Louisiana Department of Health and Hospitals Secretary Alan Levine and Attorney General Buddy Caldwell recently announced that Louisiana’s crackdown on Medicaid fraud is showing results for taxpayers.

“When the Attorney General and I took office two years ago, we agreed on a partnership to fight fraud and abuse, and we wanted to see results,” said DHH Sec. Levine. “Medicaid fraud is theft – from taxpayers and from those who rely on the program for their health care. I’m proud of the results so far, and I commend the Attorney General, his staff and the DHH staff who have answered our call to make this a priority.”

The results of the combined efforts of the Attorney General’s office and DHH include:

    * DHH increased identification of improper payments by 222 percent since fiscal year 2005, and by 337 percent since fiscal year 2007. Improper payments identified increased from $1.9 million in 2005 and $1.4 million in 2007, to more than $6.2 million in fiscal year 2009.

    * Of the improper payments identified, DHH’s recovery rate increased from 84 percent in fiscal year 2005 and 73 percent in fiscal year 2006 to 93 percent in fiscal year 2009, with collections increasing from $1.6 million in fiscal year 2005 to $5.85 million in fiscal year 2009. The number of recoupments increased by 120 percent, from 234 in fiscal year 2005 and 235 in fiscal year 2007 to 516 in fiscal year 2009.

    * As a prevention measure against prescription drug fraud and other types of enrollee fraud, DHH operates a pharmacy and provider “lock-in” program, which requires suspected Medicaid enrollees to utilize a single pharmacy or provider. The number of people in this program has increased by 23 percent since fiscal year 2007 from 1,020 to 1,253 in fiscal year 2009.

    * When DHH identifies possible fraud, it refers cases to the Attorney General’s Medicaid Fraud Control Unit (MFCU) for possible prosecution.
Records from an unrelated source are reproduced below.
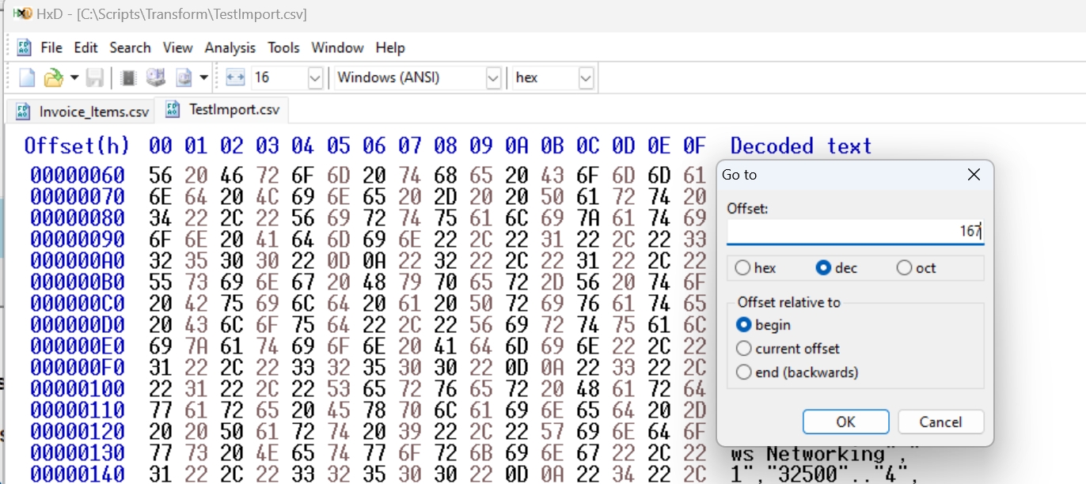This screenshot has width=1086, height=484.
Task: Open the Windows (ANSI) encoding dropdown
Action: pyautogui.click(x=492, y=78)
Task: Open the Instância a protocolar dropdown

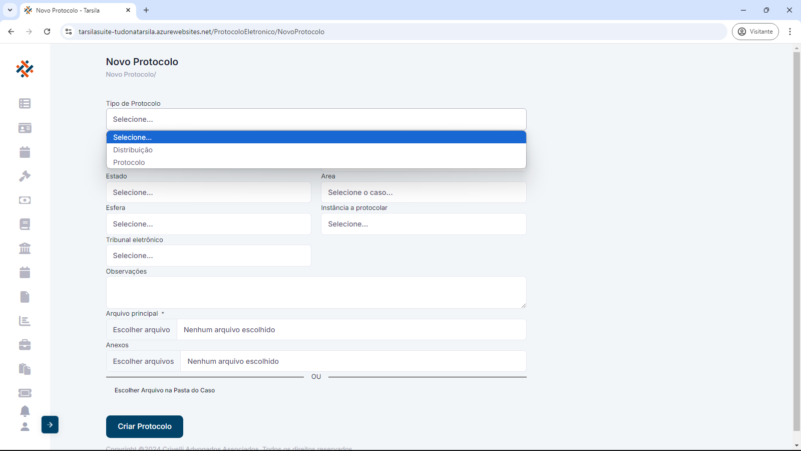Action: [424, 224]
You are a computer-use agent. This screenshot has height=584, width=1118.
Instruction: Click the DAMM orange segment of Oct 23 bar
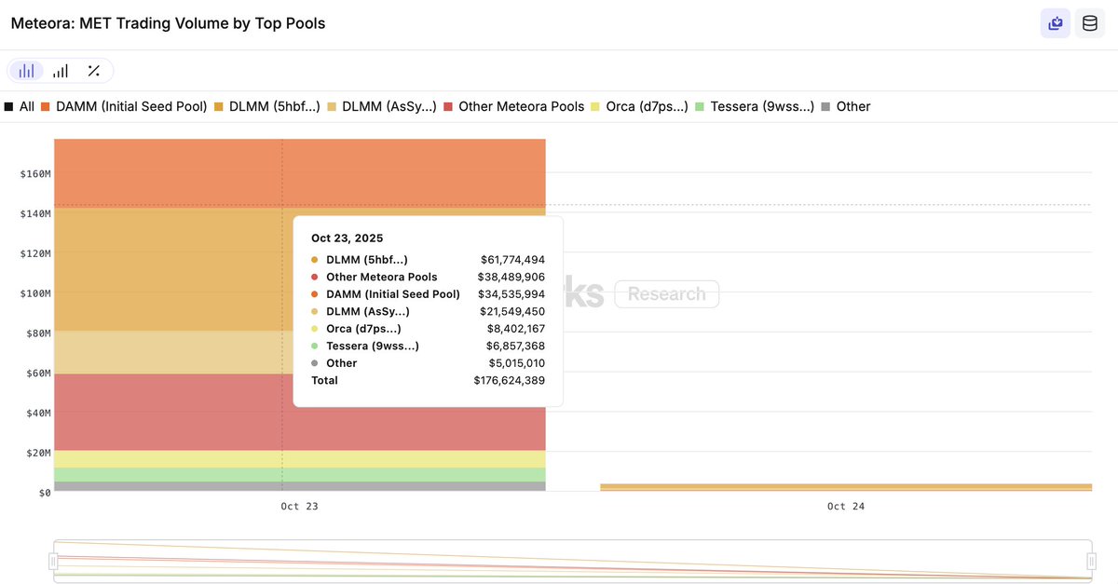pos(168,172)
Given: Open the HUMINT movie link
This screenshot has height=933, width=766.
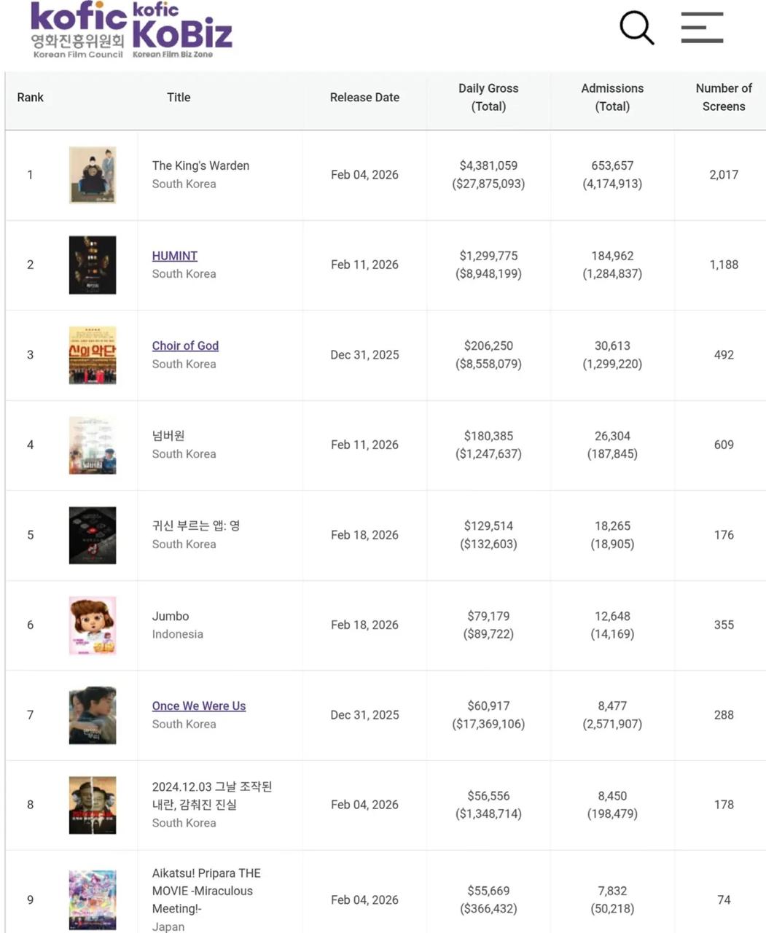Looking at the screenshot, I should 174,256.
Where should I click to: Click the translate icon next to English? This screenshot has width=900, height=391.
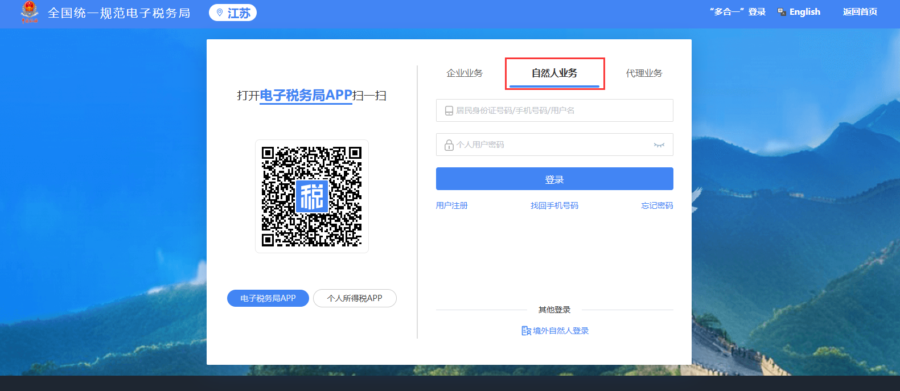click(x=782, y=12)
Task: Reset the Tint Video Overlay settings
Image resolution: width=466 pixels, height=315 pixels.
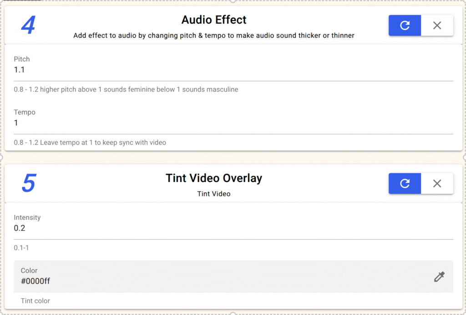Action: 405,183
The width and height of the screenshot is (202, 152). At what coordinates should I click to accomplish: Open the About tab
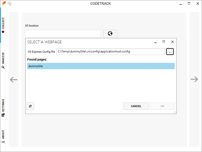[x=3, y=136]
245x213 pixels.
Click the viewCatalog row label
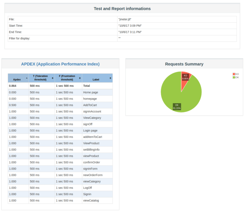[91, 201]
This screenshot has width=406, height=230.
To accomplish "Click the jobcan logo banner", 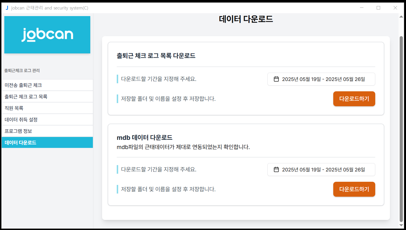I will pyautogui.click(x=47, y=35).
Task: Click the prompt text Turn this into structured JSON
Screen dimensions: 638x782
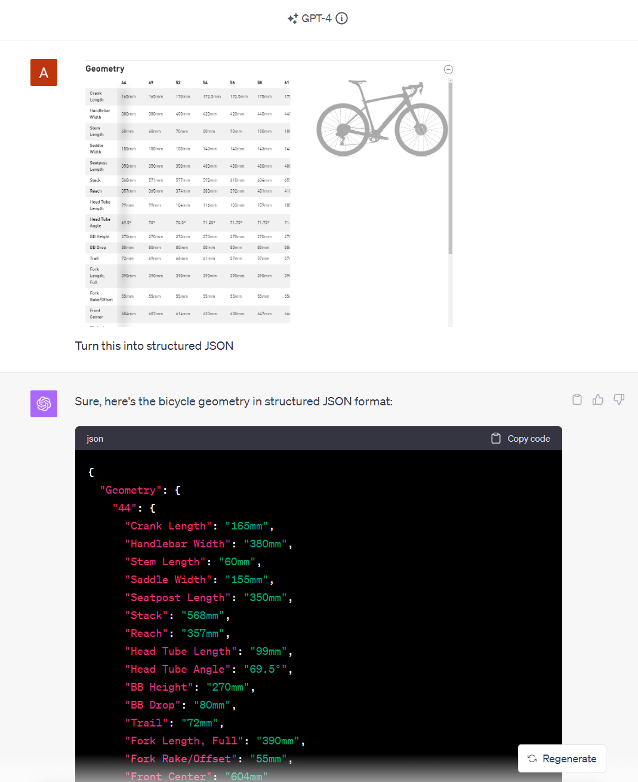Action: (x=154, y=346)
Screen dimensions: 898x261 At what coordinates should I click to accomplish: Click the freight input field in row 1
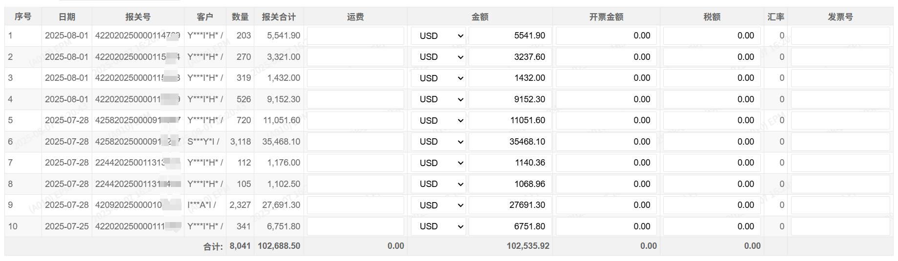355,36
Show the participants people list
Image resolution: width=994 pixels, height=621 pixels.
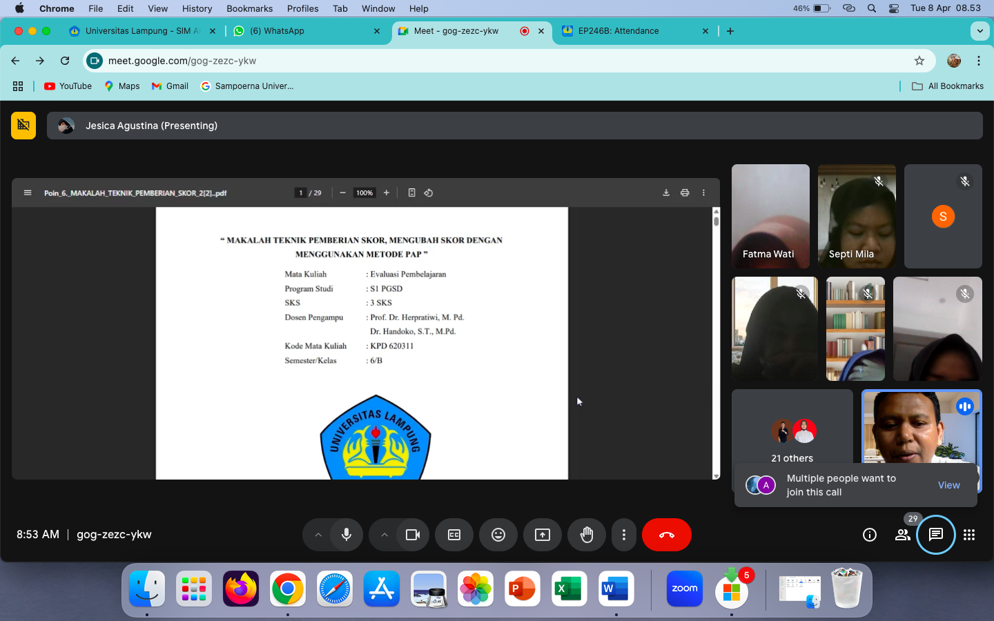pyautogui.click(x=903, y=535)
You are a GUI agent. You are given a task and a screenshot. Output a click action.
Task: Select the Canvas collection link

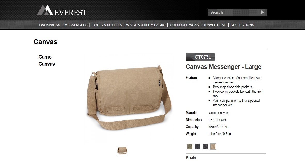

The number of cases referred to the Attorney General increased to 182 in fiscal year 2009 from 47 in fiscal year 2005 (a 287 percent increase) and from 71 in fiscal year 2007 (a 156 percent increase).

    * The Attorney General’s office increased the number of prosecutions to 113 in fiscal year 2009 from 64 in fiscal year 2005 (a 77 percent increase) and 82 in fiscal year 2007 (a 38 percent increase).

    * The Attorney General is also increasing the number of convictions from prosecuting these cases.  In fiscal year 2009, the Attorney General won 56 convictions, up from 39 in fiscal year 2005 (a 44 percent increase) and 44 in fiscal year 2007 (a 27 percent increase).

    * Total judgments from all sources obtained by the Attorney General have increased to $19.8 million in fiscal year 2009, up from $17.7 million in fiscal year ending 2005 (an increase of 12 percent), and $9 million in fiscal year 2007 (an increase of 120 percent). In the current year, the Attorney General has obtained $45.2 million in judgments, including the successful multistate prosecution of large prescription drug manufacturers.

“It should be clear that the Attorney General and DHH, together, are focused on finding people who try to steal from the taxpayers, and are aggressively pursuing them,” said Attorney General Caldwell. “I applaud this progress, and I join Secretary Levine in stepping up our challenge to our agencies to continue working even harder to root out fraud and abuse.”

Medicaid fraud is a major problem facing the nation’s health care system. The Obama administration acknowledged earlier this year that more than $55 billion of improper payments was made in Medicaid and Medicare last year alone. Estimates of several organizations, including Attorneys Generals, the  Government Accountability Office and the FBI have estimated that 10 percent of all Medicaid expenses are diverted through fraud.

Secretary Levine pointed out that one of the key contributors to fraud is the very design of the program itself.  Referring to the Medicaid fee-for-service program as a “pay and chase system,” Levine highlighted that, functionally, providers bill Medicaid and the state simply pays the bill. As bills are received from providers, a payment is processed, usually within a week. In the current fiscal year, the total of paid claims for Medicaid services is $6.8 billion, spanning more than 18,982 participating agencies and generating more than 60 million claims.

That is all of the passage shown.